Monday, May 9, 2016 – 15.5 Workweeks to Go
This weekend I had a thought about a work-life dynamic that, up to now, never occurred to me (or, if it did, I’ve forgotten that it did).  Here it is.
During employment there’s a need, a drive to make someone else happy.  It could be a customer but in my world it’s been a boss or bosses.  That need is the thing that keeps you on edge and not quite secure, since you can never really control how another person thinks, feels or acts and your economic fate is in the hands of others.  It fosters a low-grade (or, sometimes high-grade) existential fear.  It’s not an irrational fear but a realistic one and probably underlies most of the stress related to being employed.

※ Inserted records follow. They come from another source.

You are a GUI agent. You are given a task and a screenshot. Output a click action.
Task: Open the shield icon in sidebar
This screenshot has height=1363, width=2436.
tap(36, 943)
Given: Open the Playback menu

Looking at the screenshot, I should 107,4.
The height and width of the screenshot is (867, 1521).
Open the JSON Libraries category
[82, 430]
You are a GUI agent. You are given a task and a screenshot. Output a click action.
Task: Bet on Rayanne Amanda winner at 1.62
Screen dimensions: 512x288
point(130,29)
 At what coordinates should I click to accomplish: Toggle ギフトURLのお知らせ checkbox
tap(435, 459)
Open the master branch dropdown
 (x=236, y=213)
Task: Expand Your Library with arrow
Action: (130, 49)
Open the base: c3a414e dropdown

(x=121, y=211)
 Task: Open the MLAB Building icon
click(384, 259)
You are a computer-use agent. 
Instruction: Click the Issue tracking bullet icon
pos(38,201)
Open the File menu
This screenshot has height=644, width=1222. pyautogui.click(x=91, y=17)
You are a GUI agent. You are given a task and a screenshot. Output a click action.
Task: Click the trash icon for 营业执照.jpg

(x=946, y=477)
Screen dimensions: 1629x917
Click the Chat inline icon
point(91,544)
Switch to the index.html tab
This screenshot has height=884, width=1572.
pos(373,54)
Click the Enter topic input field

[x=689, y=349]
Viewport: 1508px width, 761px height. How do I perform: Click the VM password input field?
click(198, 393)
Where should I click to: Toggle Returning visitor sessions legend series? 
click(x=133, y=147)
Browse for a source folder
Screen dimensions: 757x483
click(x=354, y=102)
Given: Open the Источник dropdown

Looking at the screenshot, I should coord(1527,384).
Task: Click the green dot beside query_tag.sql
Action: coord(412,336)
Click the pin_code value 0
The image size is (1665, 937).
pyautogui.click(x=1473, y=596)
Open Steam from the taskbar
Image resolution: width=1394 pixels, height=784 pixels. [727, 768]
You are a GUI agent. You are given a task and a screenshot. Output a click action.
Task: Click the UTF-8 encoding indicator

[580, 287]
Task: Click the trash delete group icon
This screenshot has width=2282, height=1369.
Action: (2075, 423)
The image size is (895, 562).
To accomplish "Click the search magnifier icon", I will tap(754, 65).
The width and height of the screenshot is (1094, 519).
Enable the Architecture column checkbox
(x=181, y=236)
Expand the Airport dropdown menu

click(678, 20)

As I get closer to the finish line of employment, I can let go of this need, drive and fear.  I can be more objective and philosophical about work-place decisions and projects that are going awry.  I can have distance from results and outcomes.  In short, I can be free.
That’s the attractive thing about ending employment – freedom.  Too bad I couldn’t have let it be that way for the last 50 years!  I’d be a much more relaxed and laid-back fellow.  Maybe some people are like that and can pull that off, but I’m afraid it doesn’t come naturally to me
I’ve said in the past that I can turn almost any fun thing into work.  Driven!  So now I need to work on the freedom thing -- freedom from pleasing anyone but myself. 
Here’s hoping I learn this lesson for the rest of my life!
Tuesday, May 17, 2016 – 14.5 Workweeks to Go
I’m getting close to shifting to a part-time schedule.  Although I’ll still be working, going part-time is a pretty big milestone for closing this chapter of life and opening the next one.
How do I want this next chapter to read?  I want it to be a chapter of creativity and contribution.  Creativity, first, and contribution, if it happens. 
 I’d like to learn to do this while also learning to take my foot off the gas pedal.  By nature and by nurture (if you can call the world of work nurture) I’m always fighting clock and calendar (as a former colleague of mine at this stage of life put it 20 years ago).  I’d like to learn to defuse the time-bomb of urgency and experience perpetual calmness.  The reality is that much of my time-centered stress is artificial and self-imposed.  If I can make it, I can break it.
And that’s the practice for me in these last days of employment -- to slow down – to eliminate urgency.  With less than 68 workdays left (but who’s counting), even more than I’m doing now, I need to let go of …well…everything employment-related.  
Employment is the past not the future.  To start living that way is the challenge.
Well there’s more to come but that’s enough for now!